Essertines-sur-Rolle

Comm. VD, distr. de Rolle, comprenant le village d'E. et le hameau de Bugnaux. 1152 Essartinis. 337 hab. en 1764, 434 en 1798, 564 en 1850, 453 en 1900, 402 en 1950, 296 en 1980, 496 en 2000. Quelques vestiges romains à Bugnaux. Le territoire d'E. correspond à peu près à la seigneurie de Mont-le-Vieux dont il relevait. Un petit bourg accolé au château de ce nom (attesté dès 1179, détruit en 1475) fut abandonné au XVe s. au profit des hameaux d'E. En 1315, les sujets du château de Mont-le-Vieux reçurent les franchises de Moudon.

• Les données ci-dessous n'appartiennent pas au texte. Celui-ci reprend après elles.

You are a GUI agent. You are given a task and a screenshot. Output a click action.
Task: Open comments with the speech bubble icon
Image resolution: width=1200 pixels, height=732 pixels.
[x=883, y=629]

Sous le régime bernois (1536-1798), E. fit partie du bailliage de Morges; il relevait pour la justice de deux cours de châtellenie, Rolle et Mont-le-Vieux. E. fut rattaché en 1798 au district d'Aubonne, à celui de Rolle en 1803. En 1828, Châtel et Bugnaux demandèrent sans résultat de se détacher d'E. La séparation en deux parties de la commune se poursuit: E. dépend au début du XXIe s. de deux arrondissements scolaires. Au spirituel, E. était situé dans le diocèse de Genève, décanat d'Aubonne. L'église romane Saint-André, avec fondations carolingiennes, rénovée en 1692 et 1907, dépendit dès le XIIe s. de l'abbaye bénédictine de Saint-Jean-hors-les-Murs (Genève). A la Réforme, E. fut rattaché à Gimel; les hameaux furent attribués en 1837 à Rolle. En 1784, après un incendie, Berne ordonna de ne pas reconstruire en ordre continu. Vignoble vers Bugnaux, agriculture sur la hauteur. Après une chute de la population, E. connaît une nouvelle croissance (commune résidentielle) due à la proximité de Genève.